<<<<
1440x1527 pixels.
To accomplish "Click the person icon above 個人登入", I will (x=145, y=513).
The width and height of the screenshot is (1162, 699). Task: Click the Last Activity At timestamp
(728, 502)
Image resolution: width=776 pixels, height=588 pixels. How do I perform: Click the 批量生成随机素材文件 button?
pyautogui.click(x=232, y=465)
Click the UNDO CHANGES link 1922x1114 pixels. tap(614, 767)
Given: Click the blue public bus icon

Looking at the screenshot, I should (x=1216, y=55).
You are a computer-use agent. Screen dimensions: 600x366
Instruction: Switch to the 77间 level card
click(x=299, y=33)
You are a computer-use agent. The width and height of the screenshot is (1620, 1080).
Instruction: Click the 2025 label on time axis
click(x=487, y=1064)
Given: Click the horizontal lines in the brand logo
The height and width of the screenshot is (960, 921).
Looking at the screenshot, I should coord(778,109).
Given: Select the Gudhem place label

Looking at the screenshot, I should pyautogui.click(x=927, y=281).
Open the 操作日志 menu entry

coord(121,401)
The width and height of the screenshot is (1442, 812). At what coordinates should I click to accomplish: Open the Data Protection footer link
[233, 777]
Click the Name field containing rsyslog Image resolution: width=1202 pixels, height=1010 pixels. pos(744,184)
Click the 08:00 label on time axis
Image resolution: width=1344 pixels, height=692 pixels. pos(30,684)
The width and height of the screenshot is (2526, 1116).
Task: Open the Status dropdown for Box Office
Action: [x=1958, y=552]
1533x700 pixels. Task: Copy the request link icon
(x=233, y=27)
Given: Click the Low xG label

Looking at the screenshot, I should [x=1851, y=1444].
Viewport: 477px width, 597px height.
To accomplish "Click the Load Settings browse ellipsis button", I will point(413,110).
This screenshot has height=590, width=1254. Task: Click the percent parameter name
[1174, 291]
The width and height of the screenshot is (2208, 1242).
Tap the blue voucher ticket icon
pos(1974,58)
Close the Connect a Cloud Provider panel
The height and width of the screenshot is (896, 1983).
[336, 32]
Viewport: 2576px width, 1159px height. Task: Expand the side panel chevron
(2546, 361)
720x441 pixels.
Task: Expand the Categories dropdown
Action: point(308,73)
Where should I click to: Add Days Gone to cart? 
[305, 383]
>>>>
## Instructions for the task
What is wanted is the full set of entries above, reproduced exactly.

## Written response
1440x1527 pixels.
To accomplish "Click the person icon above 個人登入", I will (x=145, y=513).
The width and height of the screenshot is (1162, 699). Task: Click the Last Activity At timestamp
(728, 502)
Image resolution: width=776 pixels, height=588 pixels. How do I perform: Click the 批量生成随机素材文件 button?
pyautogui.click(x=232, y=465)
Click the UNDO CHANGES link 1922x1114 pixels. tap(614, 767)
Given: Click the blue public bus icon

Looking at the screenshot, I should (x=1216, y=55).
You are a computer-use agent. Screen dimensions: 600x366
Instruction: Switch to the 77间 level card
click(x=299, y=33)
You are a computer-use agent. The width and height of the screenshot is (1620, 1080).
Instruction: Click the 2025 label on time axis
click(x=487, y=1064)
Given: Click the horizontal lines in the brand logo
The height and width of the screenshot is (960, 921).
Looking at the screenshot, I should coord(778,109).
Given: Select the Gudhem place label

Looking at the screenshot, I should pyautogui.click(x=927, y=281).
Open the 操作日志 menu entry

coord(121,401)
The width and height of the screenshot is (1442, 812). At what coordinates should I click to accomplish: Open the Data Protection footer link
[233, 777]
Click the Name field containing rsyslog Image resolution: width=1202 pixels, height=1010 pixels. pos(744,184)
Click the 08:00 label on time axis
Image resolution: width=1344 pixels, height=692 pixels. pos(30,684)
The width and height of the screenshot is (2526, 1116).
Task: Open the Status dropdown for Box Office
Action: [x=1958, y=552]
1533x700 pixels. Task: Copy the request link icon
(x=233, y=27)
Given: Click the Low xG label

Looking at the screenshot, I should [x=1851, y=1444].
Viewport: 477px width, 597px height.
To accomplish "Click the Load Settings browse ellipsis button", I will point(413,110).
This screenshot has height=590, width=1254. Task: Click the percent parameter name
[1174, 291]
The width and height of the screenshot is (2208, 1242).
Tap the blue voucher ticket icon
pos(1974,58)
Close the Connect a Cloud Provider panel
The height and width of the screenshot is (896, 1983).
[336, 32]
Viewport: 2576px width, 1159px height. Task: Expand the side panel chevron
(2546, 361)
720x441 pixels.
Task: Expand the Categories dropdown
Action: point(308,73)
Where should I click to: Add Days Gone to cart? 
[305, 383]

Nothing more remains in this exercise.